The process of decarbonisation and electrification of the economy requires increasing quantities of metals and minerals. Some of these, due to their economic importance and the risks linked to their supply, become critical and drive the European Union to reopen mines and diversify its supplies, replacing commercial partners and promoting recycling. These actions consolidate a certainty: there will be no ecological transition without raw materials (and, in part, secondary raw materials).

From mineral oils to true minerals, demand is expanding

The exploitation of natural resources – or “extractivism”, to use a journalistic term – is a phenomenon that has been going on for millennia and that, at least in the medium term, we will continue to fuel. By 2060, according to one of the scenarios developed by the OECD, our total consumption of virgin materials could reach 167 billion tonnes. Meanwhile, the International Resources Panel, a working group launched in 2007 by the United Nations Environment Programme (UNEP), predicts that this figure will be as high as 190 billion tonnes. For the most part, these materials will be minerals (metals and non-metals) and fossil fuels.
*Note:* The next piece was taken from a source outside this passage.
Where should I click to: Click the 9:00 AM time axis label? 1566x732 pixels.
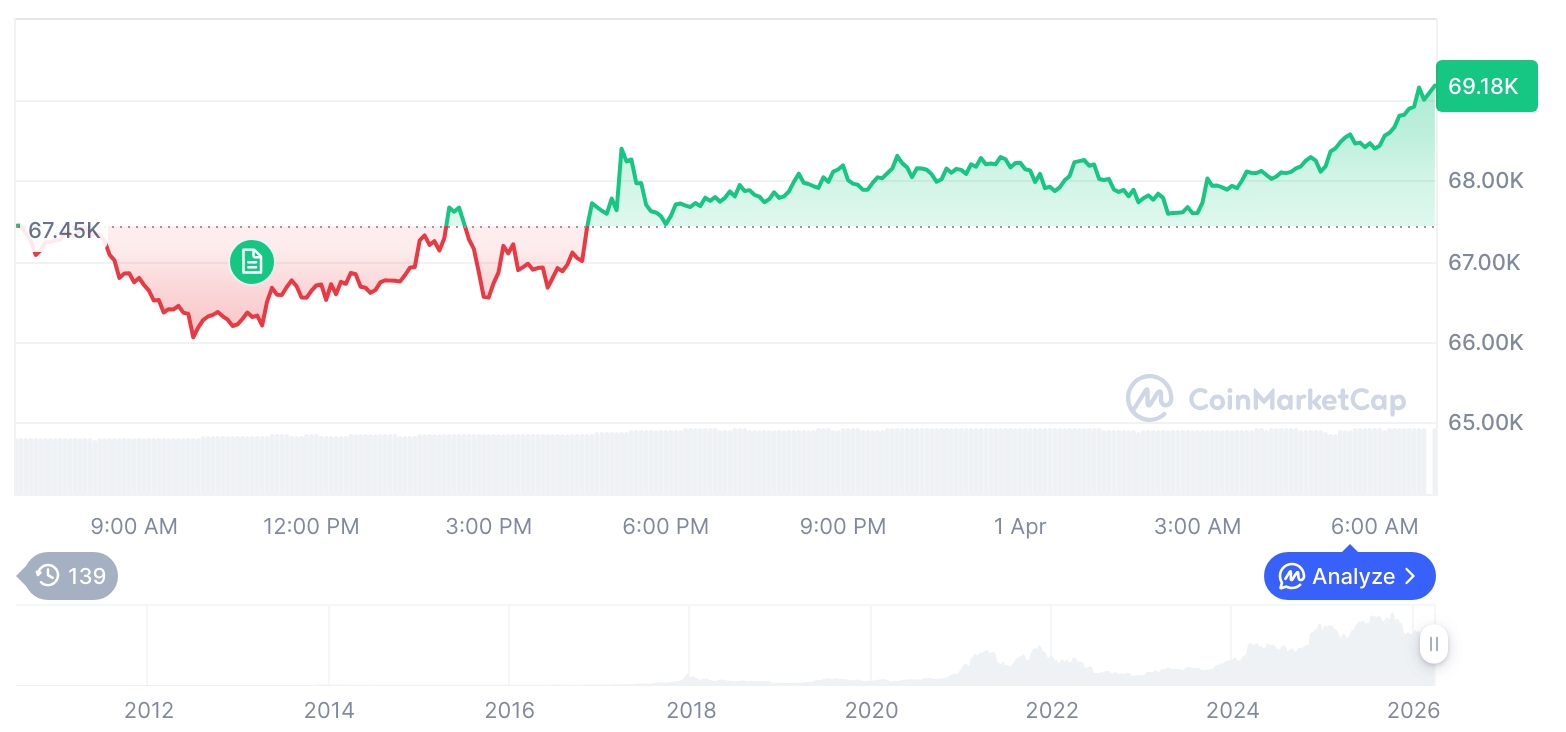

However, each of these goods – be it coal, gold, copper, cobalt, or silicon, to name a handful – is subject to the same rule: the law of diminishing returns. The extraction cycles for individual resources go from a “zero” time when picks and drills are still inactive, to a second “zero” time when the diggers cease their activity. In between the two extremes is the so-called production peak, a watershed moment signalling that from then on, extraction will be more difficult (in terms of volumes and technology) and thus progressively more expensive. Or, as in the case of fossil fuels, no longer convenient for other reasons as well, including the not unlikely prospect of ecosystem collapse.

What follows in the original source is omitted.